I would offer her a heating pad under her bed area. Oldies frequently need more heat and some of her symptoms might be temperature related rather than age. 

Is she on soft food? If not, dampening her kibble would be a good idea and you could also start syringe feeding her either once a day, or every second day, just to supplement what she eats on her own. I've had many oldies that I syringe fed once a day for the last months, and year of their life and it helped keep them going. 

Stronger, ammonia smelling urine may be something as minor as she is holding it longer or not drinking enough, but it might also be a urinary track infection which would also account for some of her other symptoms. 

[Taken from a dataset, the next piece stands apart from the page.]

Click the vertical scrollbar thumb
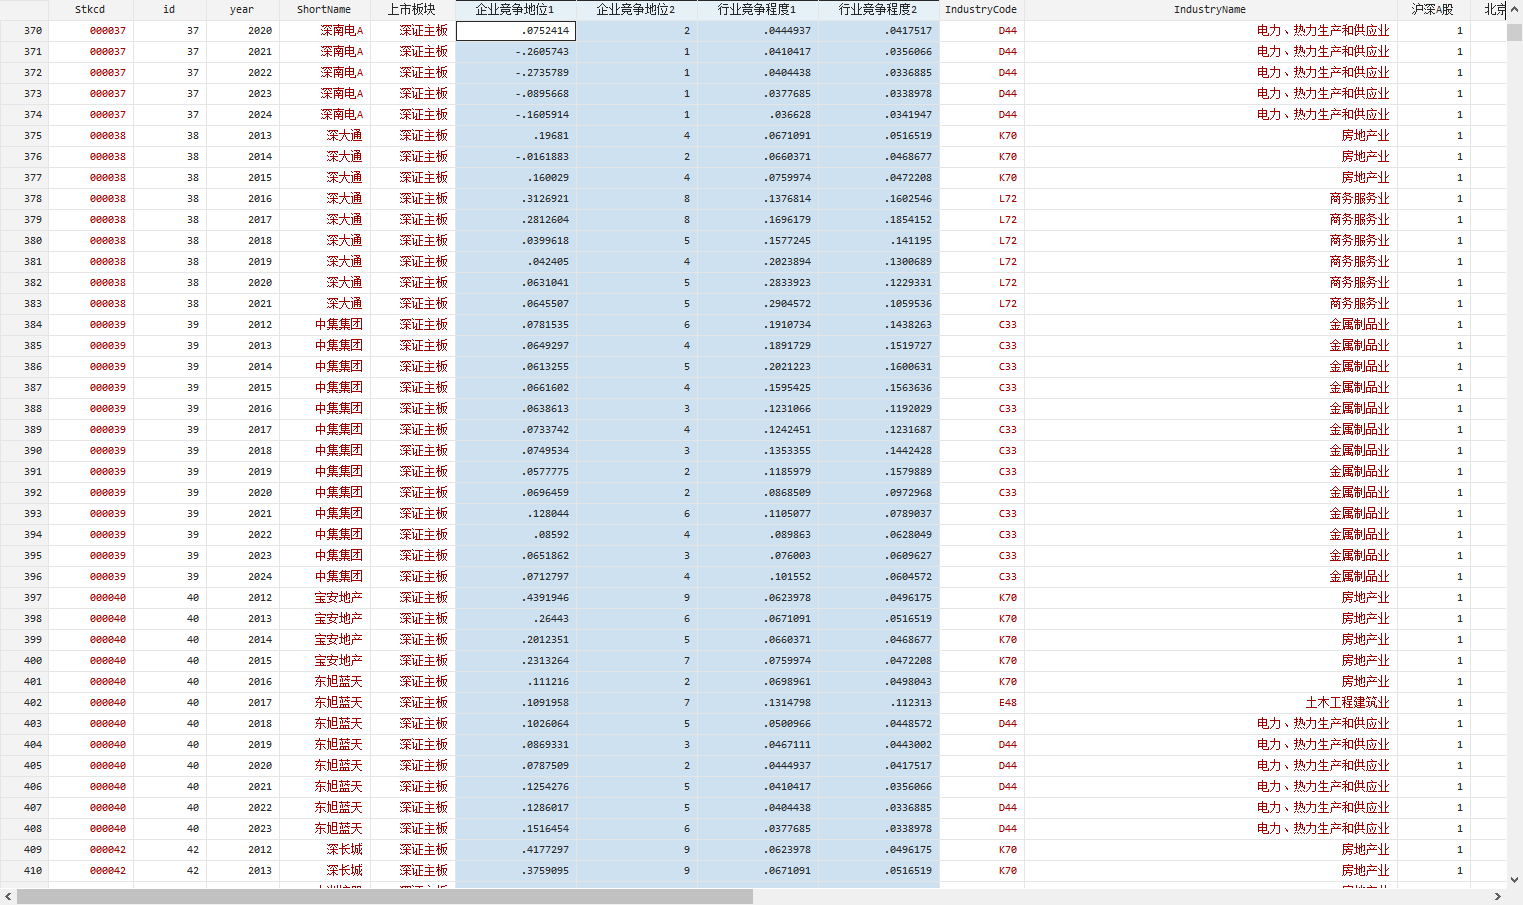click(x=1514, y=32)
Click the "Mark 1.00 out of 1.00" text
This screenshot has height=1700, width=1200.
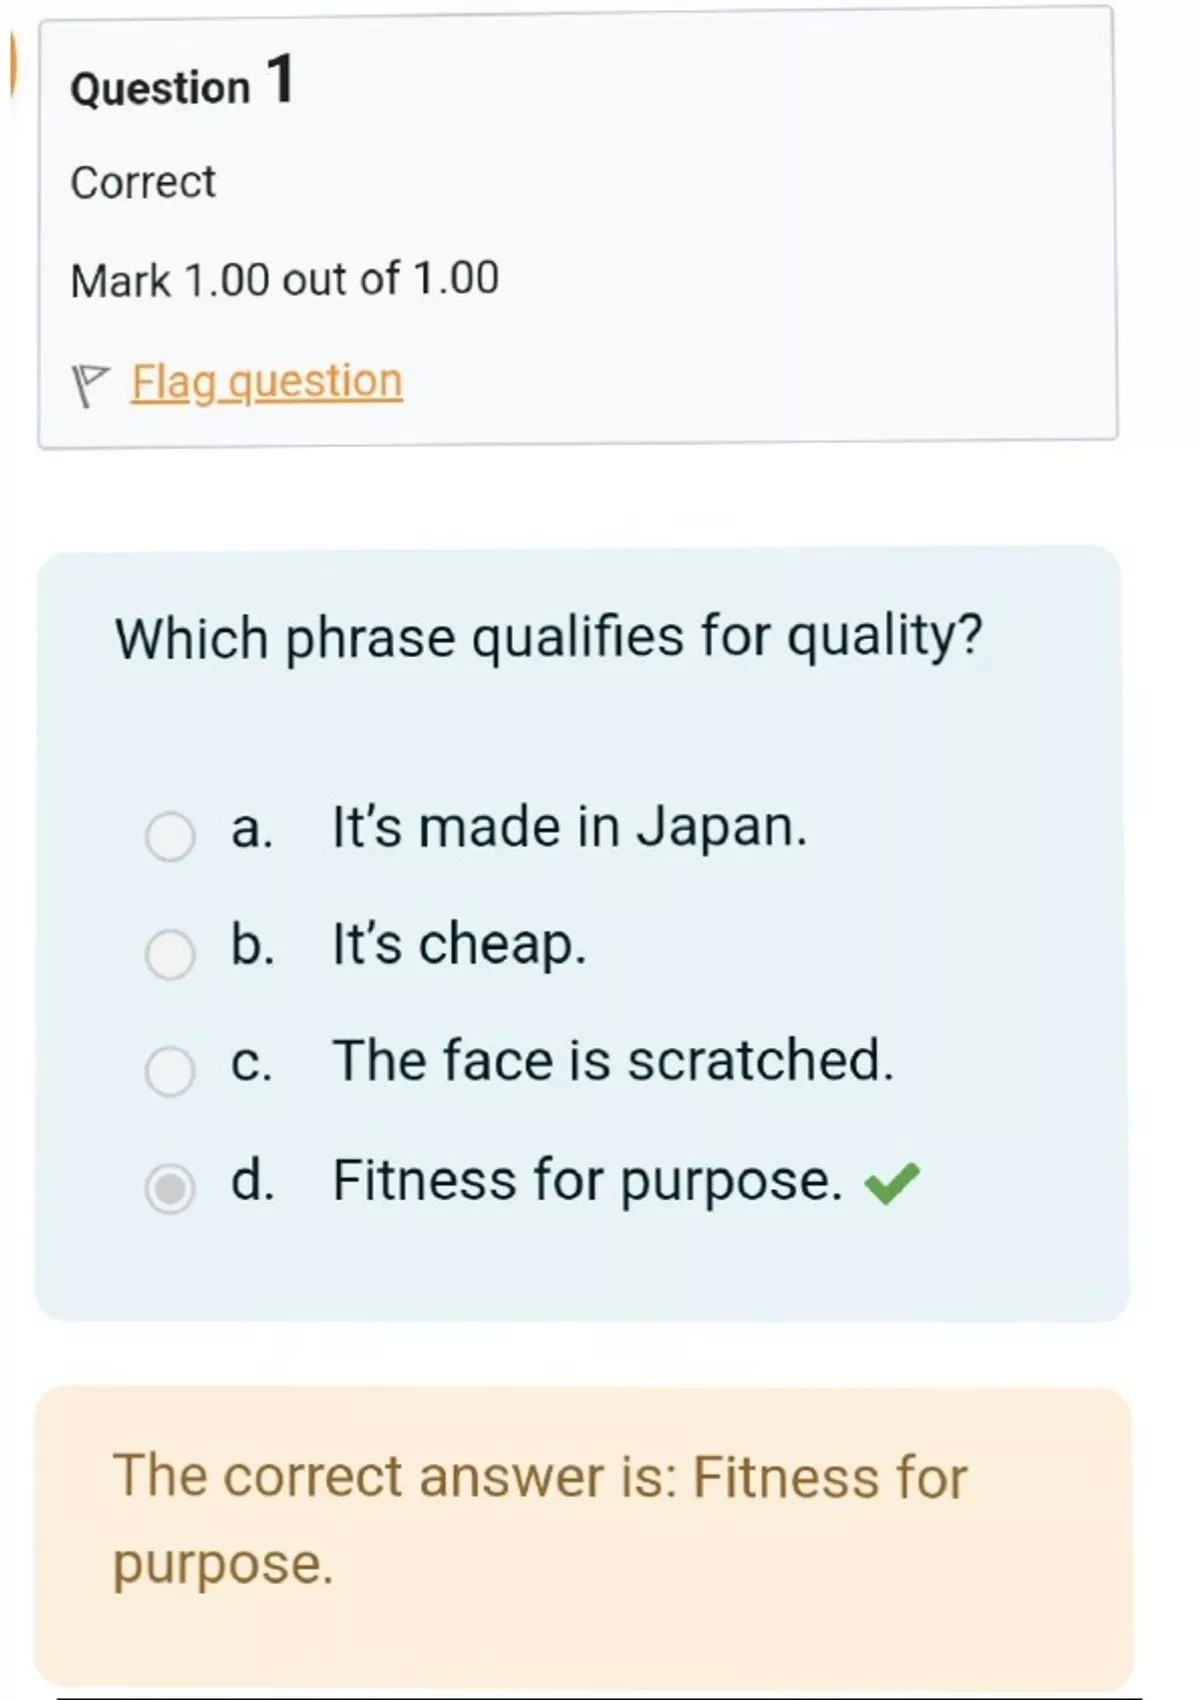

Without her seeing a vet, you don't know if this is her life winding down, cancer, or if she has something curable.


----------



## kiwidagger (Jan 27, 2010)

I'm so glad all of you talked some sense into me. I'm such an idiot. We're waiting to hear from the vet. They're doing bloodwork and x-rays.


----------



## LarryT (May 12, 2009)

kiwidagger said:


> We're waiting to hear from the vet. They're doing bloodwork and x-rays.


That's great news, fingers and toes crossed they can do something to help.


----------



## Kalandra (Aug 25, 2008)

Keep us updated. I'd love to hear what you vet thinks is going on with your little one.


----------



## kiwidagger (Jan 27, 2010)

It's a mystery. Blood work came back fine. X-ray only showed an excess of gas in her GI tract. Best she can figure with the tests she did and had me do since I can handle her best is a bacterial infection. She did lose 70 (grams I think) from her last trip in. 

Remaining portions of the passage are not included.